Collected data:

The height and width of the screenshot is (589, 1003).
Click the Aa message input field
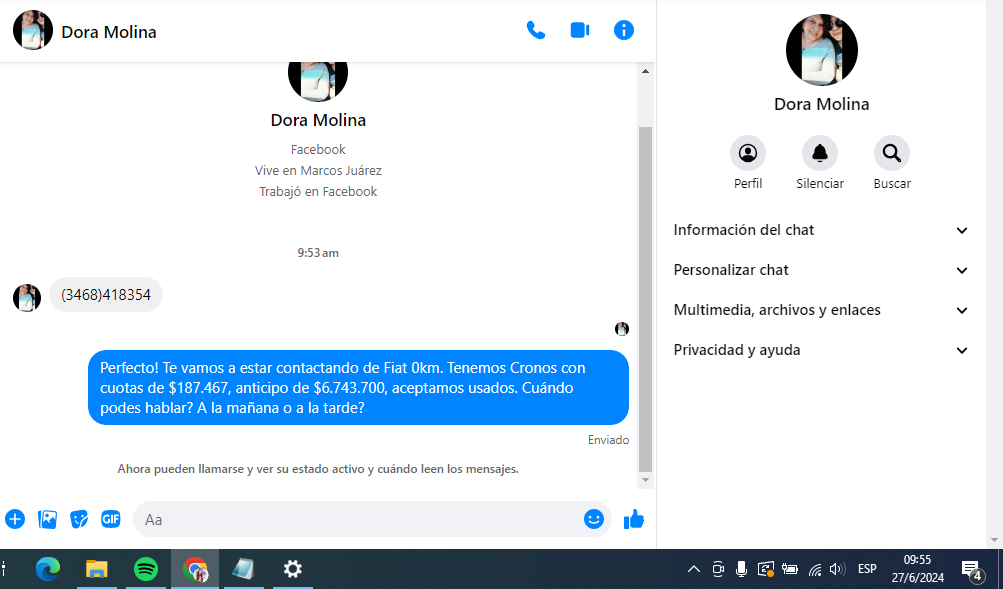[360, 519]
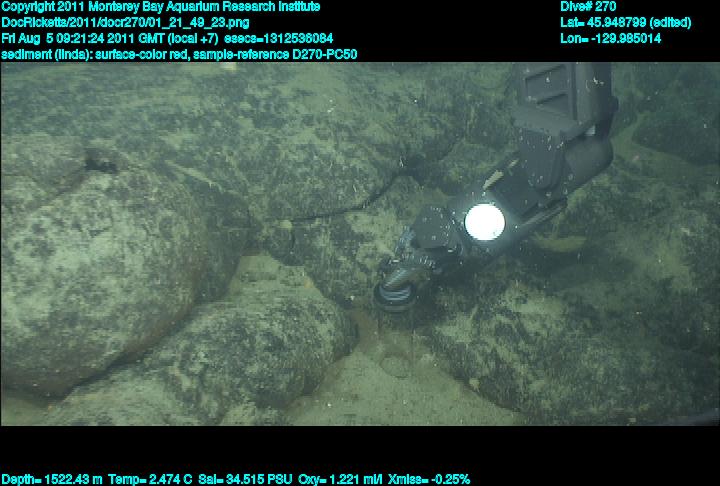
Task: Click the Monterey Bay Aquarium Research Institute copyright text
Action: pos(161,7)
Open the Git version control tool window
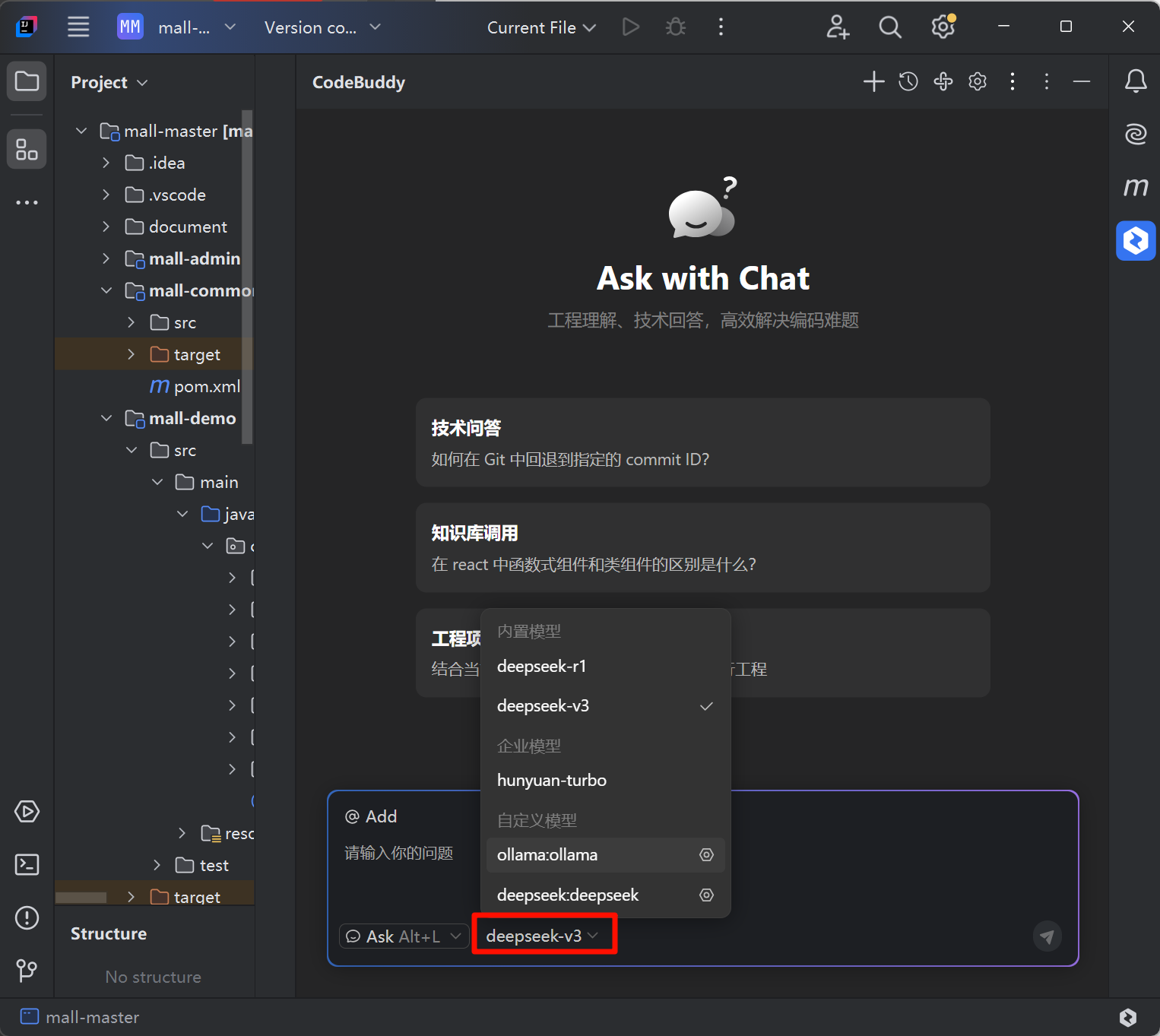This screenshot has width=1160, height=1036. (x=27, y=970)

- Task objective
For each record above, write it out exactly and omit any picture.

- Solution to the exercise
The height and width of the screenshot is (589, 1003).
Click the Aa message input field
[360, 519]
Task: Click the Monterey Bay Aquarium Research Institute copyright text
Action: pos(161,7)
Open the Git version control tool window
This screenshot has width=1160, height=1036. (x=27, y=970)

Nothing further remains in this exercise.